Dans ce coin pommé des Etats-Unis, dévasté par la crise comme une ville côtière par un raz de marais, les gens fuient. Ou survirent. Comme ils peuvent. Billy, mère au foyer, cheveux roux incandescent et regard bleu comme un ciel de grandes vacances, s’occupe de ses deux fils et cherche désespérément de l’argent pour rembourser la banque et son nouveau directeur, Dave. Bones, son fils adolescent, timide, cheveux courts et regard perçant, dépouillent tous ces bâtiments abandonnés, fantômes d’un passé pas si lointain, de leurs entrailles cuivrés. Il doit faire face au cruel Bully, visage squelettique et crieur invétéré, toujours accompagné de Face, son bras droit et homme à tout faire, qu’il dirige comme un chef militaire.

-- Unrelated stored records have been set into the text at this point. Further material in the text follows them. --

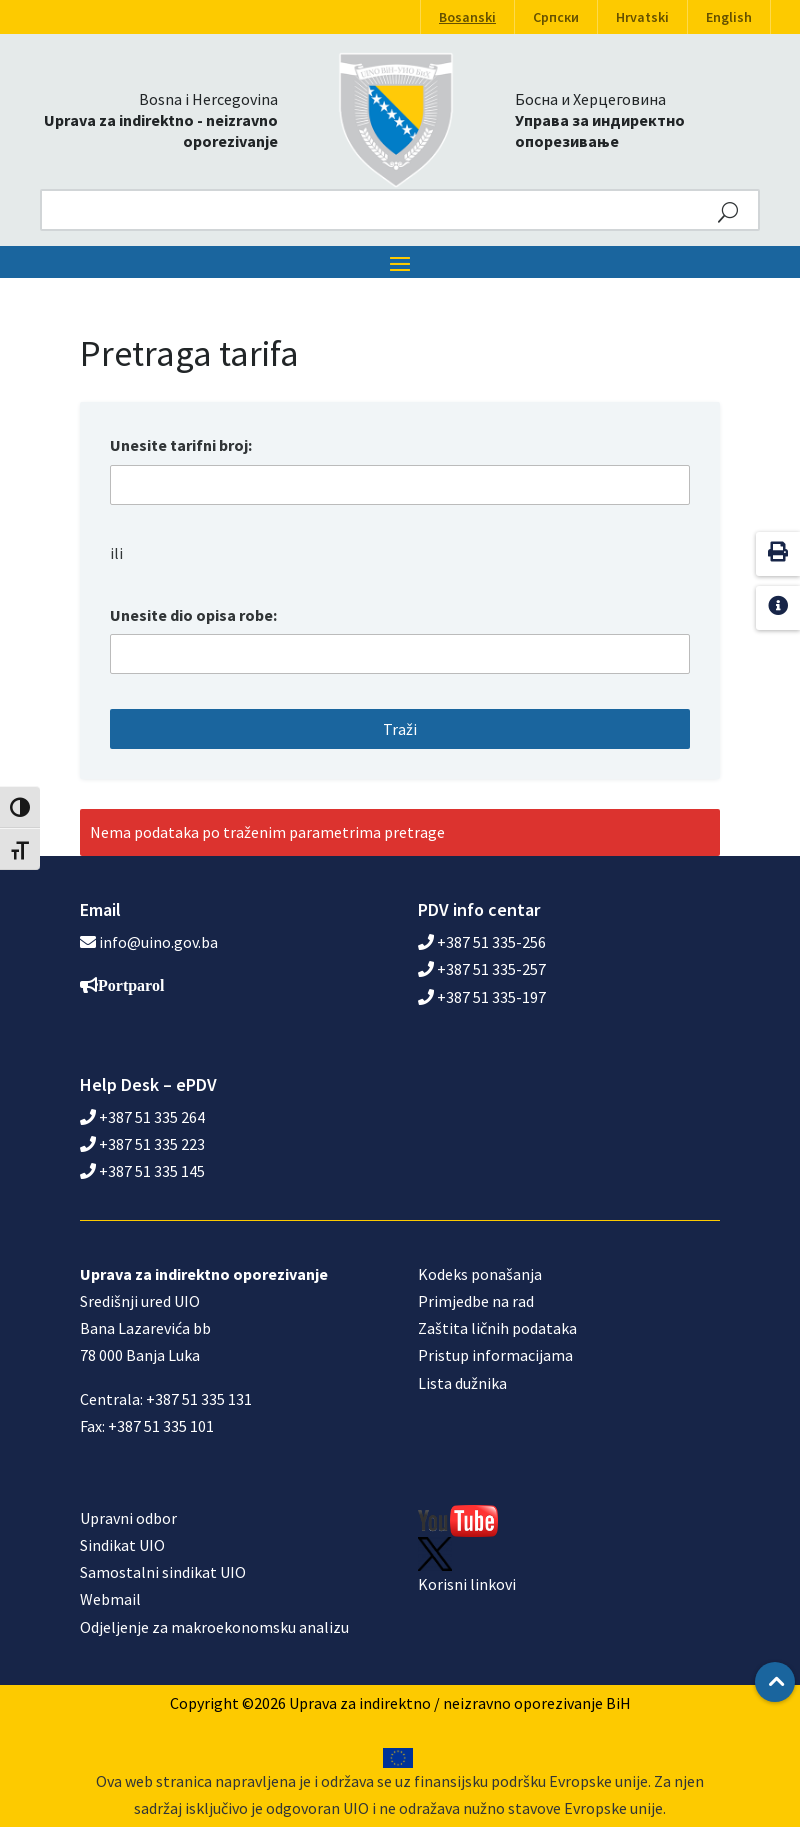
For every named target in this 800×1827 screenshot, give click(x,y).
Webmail (110, 1599)
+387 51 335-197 (482, 997)
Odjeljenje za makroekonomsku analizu (214, 1627)
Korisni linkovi (467, 1584)
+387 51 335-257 (482, 969)
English (729, 17)
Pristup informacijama (495, 1355)
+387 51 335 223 (142, 1144)
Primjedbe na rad (476, 1301)
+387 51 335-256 (482, 942)
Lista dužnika (462, 1383)
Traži (400, 729)
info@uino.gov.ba (158, 942)
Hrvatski (642, 17)
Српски (556, 17)
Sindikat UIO (122, 1545)
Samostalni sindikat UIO (163, 1572)
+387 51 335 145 (142, 1171)
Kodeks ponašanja (480, 1274)
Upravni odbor (128, 1518)
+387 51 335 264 (142, 1117)
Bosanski (467, 17)
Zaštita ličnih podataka (497, 1328)
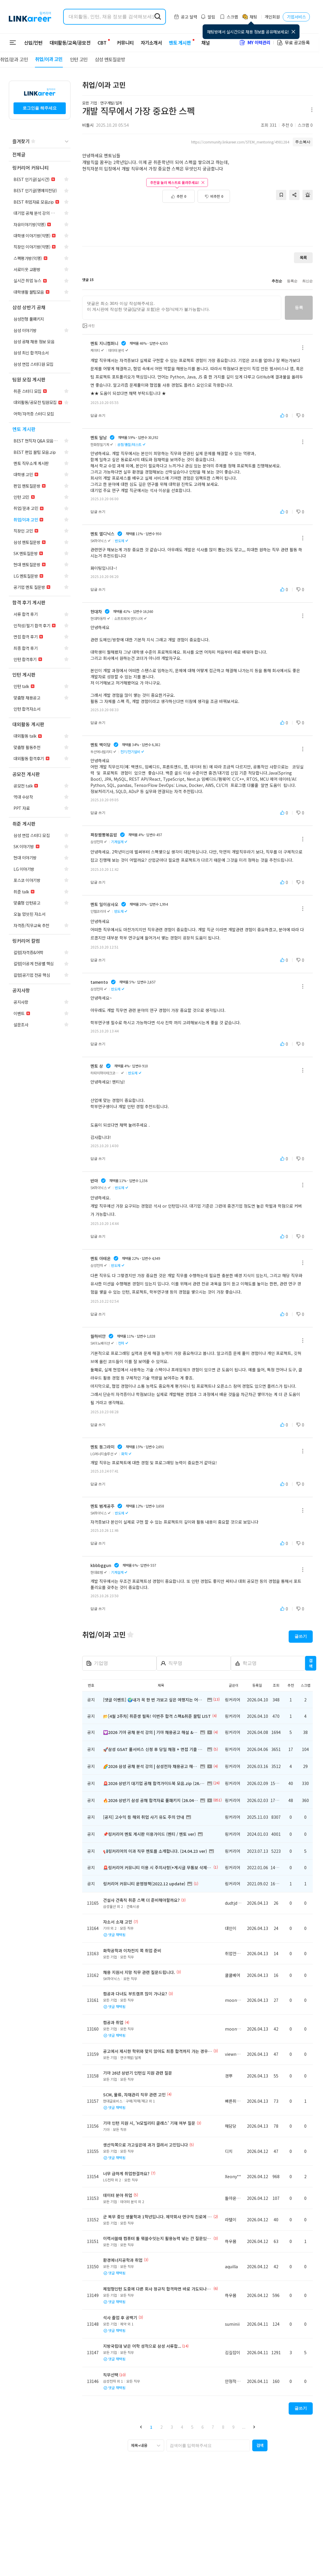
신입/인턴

Pour son premier film, Gosling plonge l’Amérique profonde dans une ambiance lourde et poisseuse, pastel et fluo, macabre et malsaine. Le générique Jarmushien donne le ton, succession de plans fixes de veilles bâtisses en lambeaux, aux peintures vives écaillées, accompagnés d’une mélodie aiguë et enfantine tout droit sortie d’une boite à musique des années 50. Le Ryan semble surtout marqué par son passage sous les ordres de Refn. On retrouve de nombreuses caractéristiques visuelles propres au cinéma du réalisateur danois, surtout de son dernier film, Only God Forgive. Rythme lent, et contemplatif, BO ultra présente composée d’airs éléctros pesants, de claviers répétitifs et de musiques lyriques lancinantes, pour des scènes qui émergent de lumières fluos électrisantes, rouges notamment. Il a même reprit les scènes chorégraphiés de danse et de chant, seulement ici pas de Karaoké, on est dans la campagne étasunienne, pas à Bangkok.
Mystic River
Dans ce coin pommé des Etats-Unis, oublié du reste du pays comme un vieux cousin ayant mal tourné, les Hommes cherchent des explications fantastiques à des situations rationnelles et laissent leurs instincts sauvages reprendre le dessus. Les légendes naissent et les lieux de dépravations fleurissent. Une veille rivière reposant sur de vieux villages ensevelis suite à la construction d’un barrage devient la cause d’une puissante malédiction. Un vieux bâtiment à l’entrée travaillée, bouche béante d’un monstre prêt à vous avaler, devient le théâtre d’un cabaret macabre où se masse les gens de bonne société pour se rincer l’œil dans le sang. On retrouve presque du Jodorowsky dans ce cabaret de l’étrange, dans ce cirque de l’obscène à la troupe badigeonnée de maquillage. Un petit air de Santa Sangre. S’il vous plait.
Le développement de ces deux univers contradictoires, le féerique et le macabre, se fait d’abord de manière autonome. Chaque genre de son côté, avec son propre déroulement, ses propres protagonistes, ses propres histoires, et ses propres intérêts. Puis les deux mondes se choquent, se croisent, se mêlent, et s’entremêlent pour ne faire plus qu’un, suite à cette scène croisée magistrale, sur terre, sur l'eau, sous terre, sous l’eau, lancée par quelques pas de danse, accompagnée des néons violets d'une salle souterraine, de l’abîme statique des profondeurs de la rivière, et des couleurs virevoltantes des flammes. Le féerique devient macabre, le macabre féerique.
Une première réussie, marquée par une ambiance unique, quasi mystique, presque grandiose, entachée de quelques longueurs et par un côté larmoyant parfois gênant. On n’oublie pas 15 ans parsemés de comédies romantiques en tout genre aussi facilement.